» Your goal
How many lines below contain the string "handle"? Reply with the figure and no further words.

» Data
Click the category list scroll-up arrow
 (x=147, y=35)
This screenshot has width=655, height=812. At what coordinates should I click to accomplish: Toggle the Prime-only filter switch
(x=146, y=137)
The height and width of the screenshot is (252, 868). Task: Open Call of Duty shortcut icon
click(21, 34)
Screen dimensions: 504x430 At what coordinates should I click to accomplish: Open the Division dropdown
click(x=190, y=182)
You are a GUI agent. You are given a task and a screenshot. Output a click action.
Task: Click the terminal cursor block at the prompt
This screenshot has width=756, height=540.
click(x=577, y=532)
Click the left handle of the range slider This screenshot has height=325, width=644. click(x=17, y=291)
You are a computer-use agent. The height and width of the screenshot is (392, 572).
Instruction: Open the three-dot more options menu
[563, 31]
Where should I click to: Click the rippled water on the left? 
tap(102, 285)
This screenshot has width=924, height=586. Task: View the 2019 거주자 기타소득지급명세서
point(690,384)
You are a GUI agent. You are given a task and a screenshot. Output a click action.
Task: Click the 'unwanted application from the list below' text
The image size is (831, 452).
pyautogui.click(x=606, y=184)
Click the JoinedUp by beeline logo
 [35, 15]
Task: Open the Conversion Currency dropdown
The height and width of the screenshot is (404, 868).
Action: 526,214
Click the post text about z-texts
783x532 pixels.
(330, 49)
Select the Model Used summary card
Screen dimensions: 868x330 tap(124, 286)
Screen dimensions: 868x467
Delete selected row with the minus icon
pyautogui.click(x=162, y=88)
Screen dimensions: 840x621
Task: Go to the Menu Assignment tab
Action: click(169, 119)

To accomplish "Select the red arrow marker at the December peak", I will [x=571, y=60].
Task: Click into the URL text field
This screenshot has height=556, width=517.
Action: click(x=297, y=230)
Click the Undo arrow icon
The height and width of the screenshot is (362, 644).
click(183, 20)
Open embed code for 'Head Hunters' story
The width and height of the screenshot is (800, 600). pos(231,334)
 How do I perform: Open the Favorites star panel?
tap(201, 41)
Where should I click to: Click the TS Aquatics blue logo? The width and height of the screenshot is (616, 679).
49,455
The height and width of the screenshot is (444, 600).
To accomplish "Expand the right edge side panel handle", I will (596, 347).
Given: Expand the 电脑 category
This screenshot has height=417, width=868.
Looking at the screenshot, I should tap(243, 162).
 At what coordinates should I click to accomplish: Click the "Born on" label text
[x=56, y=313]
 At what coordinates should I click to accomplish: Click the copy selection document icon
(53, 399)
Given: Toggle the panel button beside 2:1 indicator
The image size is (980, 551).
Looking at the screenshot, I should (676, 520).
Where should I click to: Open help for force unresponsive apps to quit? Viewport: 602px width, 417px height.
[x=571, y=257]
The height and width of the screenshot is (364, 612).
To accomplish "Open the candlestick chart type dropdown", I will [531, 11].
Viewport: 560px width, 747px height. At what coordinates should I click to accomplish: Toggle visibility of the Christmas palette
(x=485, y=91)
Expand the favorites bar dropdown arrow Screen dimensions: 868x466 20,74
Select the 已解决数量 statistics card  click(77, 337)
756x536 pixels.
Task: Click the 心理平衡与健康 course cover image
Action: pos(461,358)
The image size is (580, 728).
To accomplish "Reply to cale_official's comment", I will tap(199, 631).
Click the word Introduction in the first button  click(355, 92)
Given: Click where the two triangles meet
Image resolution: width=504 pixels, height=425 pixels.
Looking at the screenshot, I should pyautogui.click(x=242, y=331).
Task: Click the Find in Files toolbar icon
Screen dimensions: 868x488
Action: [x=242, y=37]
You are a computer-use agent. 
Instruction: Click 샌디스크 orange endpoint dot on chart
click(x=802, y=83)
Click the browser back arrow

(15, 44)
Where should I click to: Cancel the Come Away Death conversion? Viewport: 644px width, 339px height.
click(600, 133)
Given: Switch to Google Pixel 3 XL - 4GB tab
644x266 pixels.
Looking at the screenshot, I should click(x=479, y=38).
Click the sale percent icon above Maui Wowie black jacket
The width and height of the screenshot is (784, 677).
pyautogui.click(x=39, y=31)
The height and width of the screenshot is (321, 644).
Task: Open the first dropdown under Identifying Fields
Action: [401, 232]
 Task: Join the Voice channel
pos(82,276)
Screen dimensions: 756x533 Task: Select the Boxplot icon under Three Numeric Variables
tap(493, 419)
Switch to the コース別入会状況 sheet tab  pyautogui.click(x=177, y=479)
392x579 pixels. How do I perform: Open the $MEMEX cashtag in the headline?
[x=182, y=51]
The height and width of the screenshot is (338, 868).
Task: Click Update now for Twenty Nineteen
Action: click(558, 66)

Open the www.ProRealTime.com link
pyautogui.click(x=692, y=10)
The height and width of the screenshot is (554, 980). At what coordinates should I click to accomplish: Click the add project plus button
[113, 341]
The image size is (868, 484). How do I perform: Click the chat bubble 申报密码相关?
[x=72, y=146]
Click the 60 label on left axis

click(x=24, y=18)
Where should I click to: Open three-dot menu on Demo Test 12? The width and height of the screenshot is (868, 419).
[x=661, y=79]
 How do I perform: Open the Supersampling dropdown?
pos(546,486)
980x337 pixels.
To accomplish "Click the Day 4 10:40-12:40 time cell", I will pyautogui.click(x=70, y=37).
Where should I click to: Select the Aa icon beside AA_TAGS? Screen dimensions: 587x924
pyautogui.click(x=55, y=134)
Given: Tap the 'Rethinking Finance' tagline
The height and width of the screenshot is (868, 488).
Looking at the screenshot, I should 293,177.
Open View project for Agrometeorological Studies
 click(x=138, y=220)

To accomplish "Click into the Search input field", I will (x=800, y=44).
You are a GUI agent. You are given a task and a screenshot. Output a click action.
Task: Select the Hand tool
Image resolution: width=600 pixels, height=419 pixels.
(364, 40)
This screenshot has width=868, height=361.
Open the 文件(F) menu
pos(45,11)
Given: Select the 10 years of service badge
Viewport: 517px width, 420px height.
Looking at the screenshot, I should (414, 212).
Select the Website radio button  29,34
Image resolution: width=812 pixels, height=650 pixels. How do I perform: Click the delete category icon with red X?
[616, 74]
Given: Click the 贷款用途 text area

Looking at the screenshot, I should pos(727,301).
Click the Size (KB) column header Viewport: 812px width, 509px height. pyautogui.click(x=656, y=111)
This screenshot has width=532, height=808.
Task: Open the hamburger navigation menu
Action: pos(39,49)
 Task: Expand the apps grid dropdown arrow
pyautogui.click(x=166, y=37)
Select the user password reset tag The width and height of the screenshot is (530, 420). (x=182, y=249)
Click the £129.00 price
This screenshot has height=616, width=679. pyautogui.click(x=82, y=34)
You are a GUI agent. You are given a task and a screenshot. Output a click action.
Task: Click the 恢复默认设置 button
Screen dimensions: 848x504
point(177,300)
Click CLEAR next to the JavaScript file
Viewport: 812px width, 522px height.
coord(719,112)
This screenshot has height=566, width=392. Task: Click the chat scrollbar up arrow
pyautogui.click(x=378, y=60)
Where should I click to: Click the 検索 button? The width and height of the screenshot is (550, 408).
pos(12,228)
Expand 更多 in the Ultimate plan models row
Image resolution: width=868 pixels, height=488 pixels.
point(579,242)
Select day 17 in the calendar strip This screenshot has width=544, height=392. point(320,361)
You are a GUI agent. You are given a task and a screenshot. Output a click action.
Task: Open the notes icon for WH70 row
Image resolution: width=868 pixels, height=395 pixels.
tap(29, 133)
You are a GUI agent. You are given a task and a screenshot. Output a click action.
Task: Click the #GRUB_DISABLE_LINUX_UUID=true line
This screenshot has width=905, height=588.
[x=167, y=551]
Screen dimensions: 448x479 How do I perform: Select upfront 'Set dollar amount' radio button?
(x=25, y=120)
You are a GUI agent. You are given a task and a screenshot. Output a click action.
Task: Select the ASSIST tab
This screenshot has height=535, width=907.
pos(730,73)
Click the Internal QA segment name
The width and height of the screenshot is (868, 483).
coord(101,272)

» Task response
2